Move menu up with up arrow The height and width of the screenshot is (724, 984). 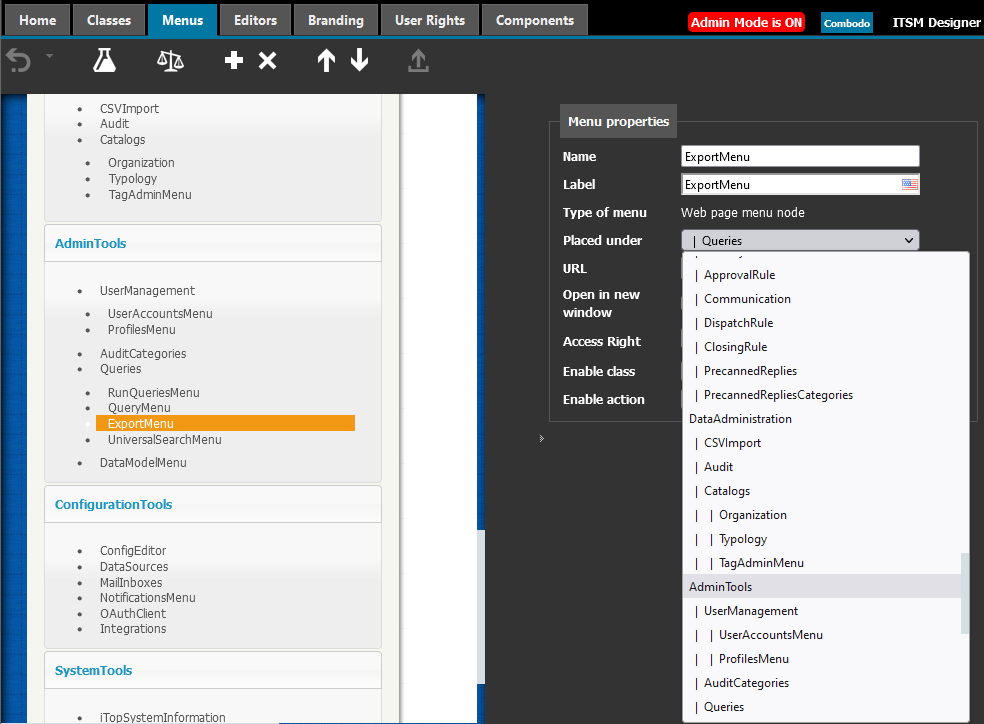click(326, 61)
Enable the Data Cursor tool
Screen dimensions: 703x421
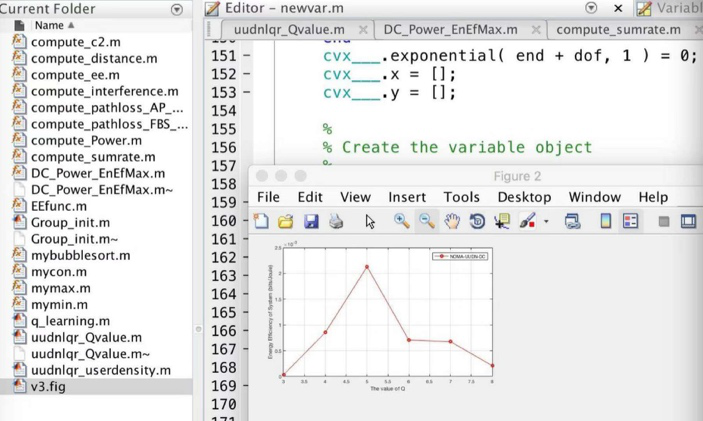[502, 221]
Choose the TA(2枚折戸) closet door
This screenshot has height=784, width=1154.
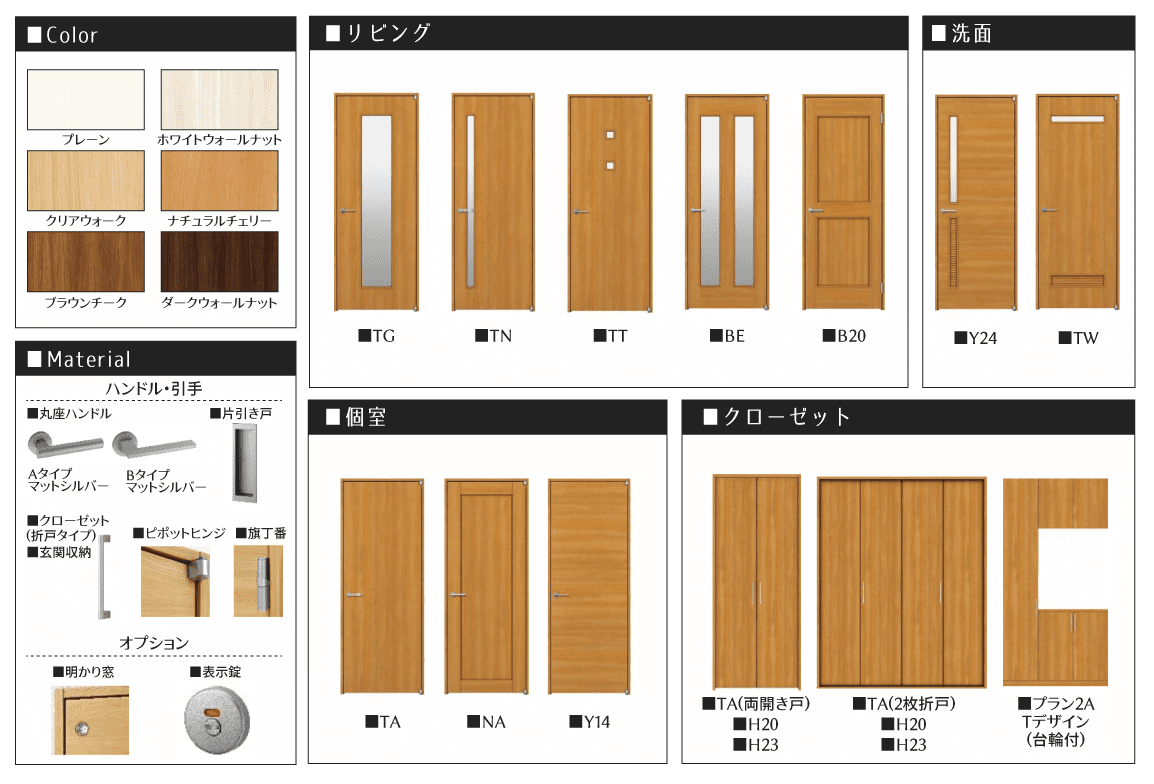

___

Starting at the line that contains "Enable the Data Cursor tool", write out every line through the end of the entries above exactly, and omit the pictures.

• _Response for this exercise_:
Enable the Data Cursor tool
Screen dimensions: 703x421
[502, 221]
Choose the TA(2枚折戸) closet door
This screenshot has height=784, width=1154.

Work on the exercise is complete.